Last week Thursday was definitely one for the books. I was officially conferred the degree of Bachelor of Arts (Economics and Statistics) at the 38th graduation ceremony of the University of Botswana. How surreal!
In hindsight, I realized just how powerful downplaying yourself is at both opposite ends of the spectrum. Whether you do it or not it does catch up with you in the long run.
For context, in my second year of my bachelor degree studies I took a conscious decision to take statistics as my second major. In the process doing away with Public Administration which I had done for a full academic year.
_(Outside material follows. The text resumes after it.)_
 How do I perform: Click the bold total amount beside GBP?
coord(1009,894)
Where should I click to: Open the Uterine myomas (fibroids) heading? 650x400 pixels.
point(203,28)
At the time, of course I did so based on my performance on statistics courses that I had previously enrolled for. To cut the story short one of my professors at the time agreed to this shift, the department course advisor put a stamp on it and thus a new era began.
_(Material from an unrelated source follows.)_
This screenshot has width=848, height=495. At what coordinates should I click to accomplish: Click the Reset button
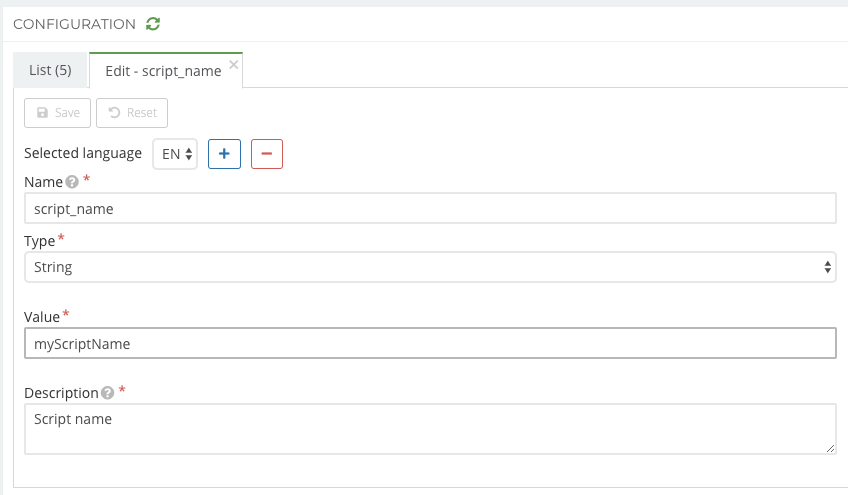tap(132, 113)
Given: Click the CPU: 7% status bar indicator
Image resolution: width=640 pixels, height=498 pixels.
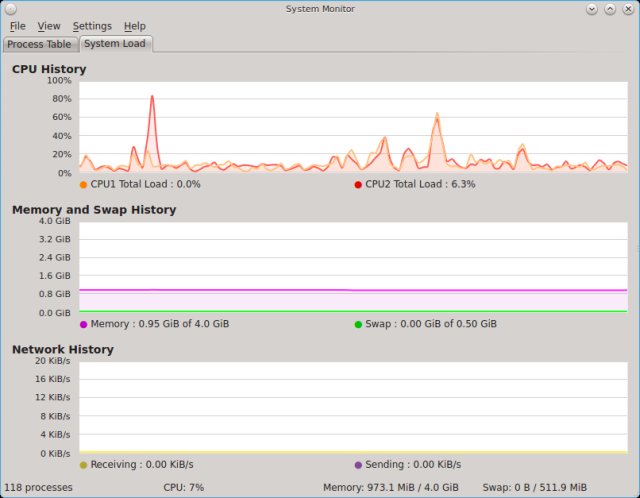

Fast forward to beginning of the new academic year I started off with new course mates. We were past that phase of learning the basics with everybody all the way from business faculty. And trust me when I tell you that I would get intimidated by the new atmosphere. Everybody seemed to be aware of what was going on. Seemed to know of the technical terms, the ins and out of this particular book called “Statistics Tables…for mathematicians, engineers, economists,…”.
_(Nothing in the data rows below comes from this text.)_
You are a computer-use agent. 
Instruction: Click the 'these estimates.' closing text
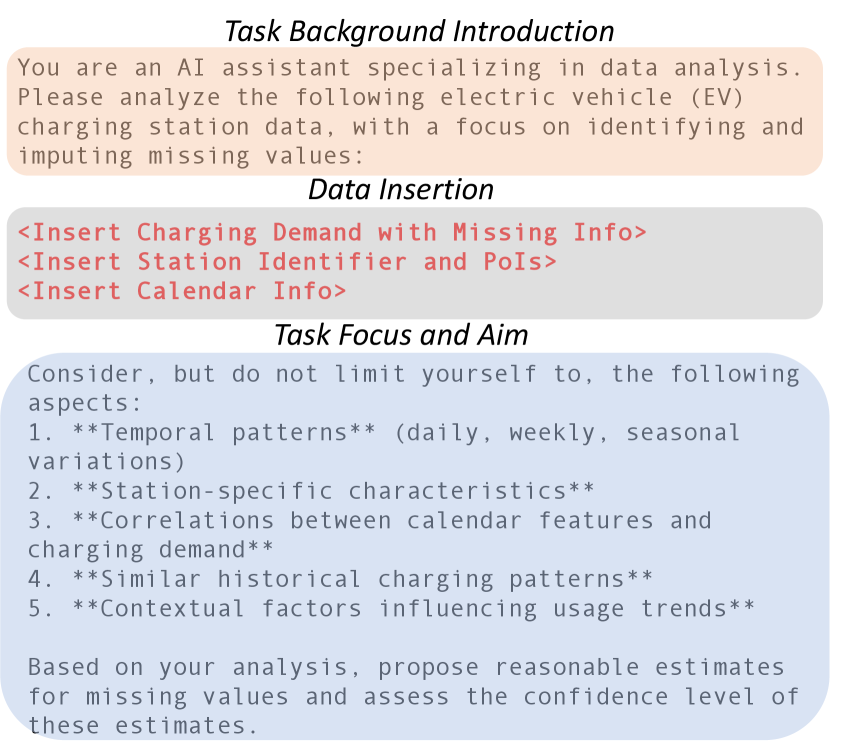pos(142,725)
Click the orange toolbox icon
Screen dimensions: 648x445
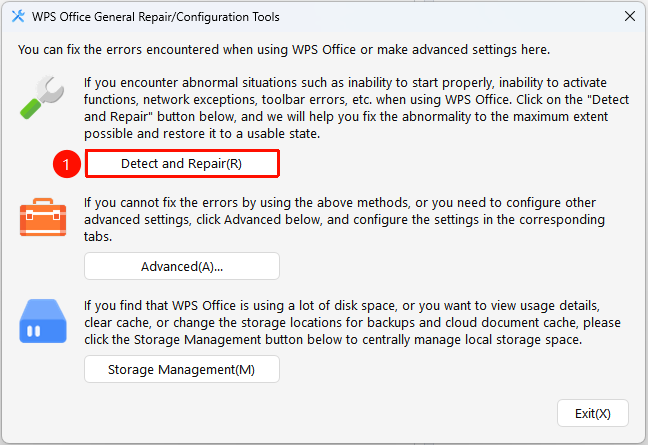pyautogui.click(x=43, y=217)
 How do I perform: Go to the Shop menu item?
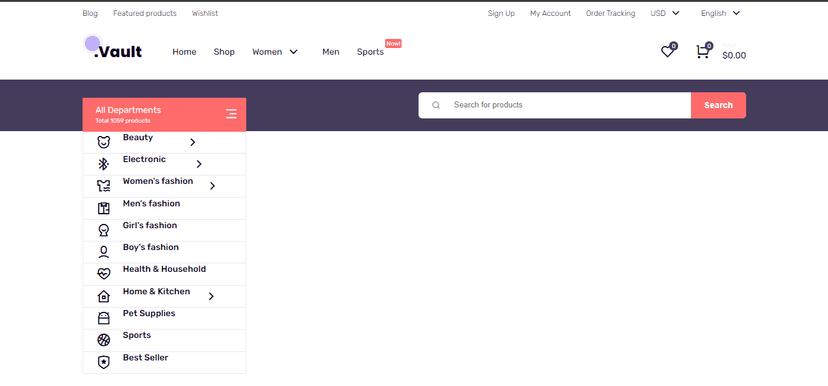[x=224, y=52]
Mind you unlike most of my course mates, I had no prior exposure of statistics from high school. I had just discovered a new passion in working with numbers. I would even get convinced that I might not be getting some of these advanced concepts. At one point my course mates would book a seminar room at the library to go over practice questions and concepts. And in hindsight, as much as I learnt one or two things from time to time, I realized that these sessions weren’t as fruitful as we thought they were. We all probably didn’t do prior practice on the assumption that our mates will teach us one or two things that would set us up for the exams. Little did we know!
Those close to me would tell you that at one point I started to seclude myself. I had to do it for myself. Sometimes that’s what it takes to see the day like this past Thursday, the sacrifices. I had to stop downplaying myself to make others comfortable. It was time to go back to the drawing board and figure out a way out. As I introspected I realized just how my perception of the atmosphere had taken over so much that I downplayed myself.
Before I get carried away I just wanted to remind you that “never downplay your intelligence. Dumb is not cute. Integrity, dignity and wisdom are the true indicators of beauty”. Give yourself some time to discover your weaknesses, work on them with thorough effort and self belief. Trust yourself that you can do it because you definitely can do it and put in the work. When the universe aligns, it will, on time even.